Post-Impressionist retro-futuristic drama about modern Russia
Under Electric Clouds is a retro-futuristic drama directed by Alexei Herman Jr. The film is an almanac consisting of seven novels, the action of which unfolds around one unfinished house.
And although at the beginning of the film there is a clear indication that the events take place in Russia in 2017, there is still a feeling of retro, transferring to the era of the collapse of the USSR, in the 90s of the 20th century. The country is destroyed (an unfinished house, as one of the heroes of the film - a symbol of decline, death). Vultures flock to him like prey, each of whom wants to grab his piece, morals are shaken, crime reigns on the streets, people go abroad, the spirit of the approaching war hovers in the air.
The sky covered with clouds and the fog constantly present in the frame as if electrified by all-consuming anxiety, the coming unknown, apathy and despair. And flashing in focus in the background, the lights are either glimpses of the dying ruins of a collapsed country, or faint sparks of hope, barely breaking through the wall of despondency and despair. Perhaps the first option.
The film contains many references to the time of the collapse of the Soviet Union (dreams of one of the heroes, dilapidated sculptures of famous Soviet figures, etc.), but there are certain characters belonging to the future (a robot in the house of an oligarch, an advertising projected directly in the sky). Perhaps the retro-futuristic nature of the tape is chosen deliberately to emphasize the cyclical nature of events (one of the characters in his monologue says that people are born, learn, then go to work, start families, give birth to children and they repeat the life of parents in the same sequence).

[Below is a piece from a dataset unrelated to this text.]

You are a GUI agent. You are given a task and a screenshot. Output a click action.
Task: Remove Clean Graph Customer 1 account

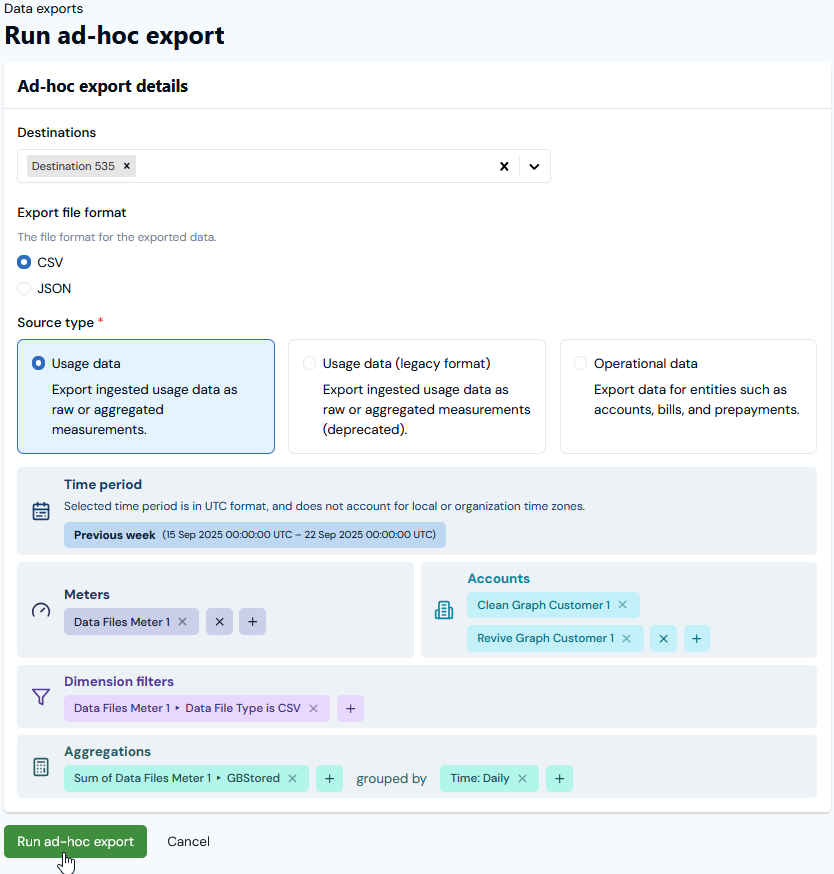622,605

However, in addition to the problem of decadence of modern civilization as a whole, the film tells the stories of individual heroes - a deceased oligarch, a homeless guest worker who does not speak Russian, young and rich heirs, teenage drug addicts, etc. All of them are superfluous people who were not needed by anyone in the era of globalization. They wander the streets as restless, seek the meaning of life, and ask questions about morality, honor, and true values. This is a film about the intelligentsia and for the intelligentsia.
“Under Electric Clouds” is a film-feeling filled with images, thoughts and emotions, made in the style of post-impressionism. No wonder in the first frames there is a quote from one of the brightest representatives of this direction - Paul Cezanne.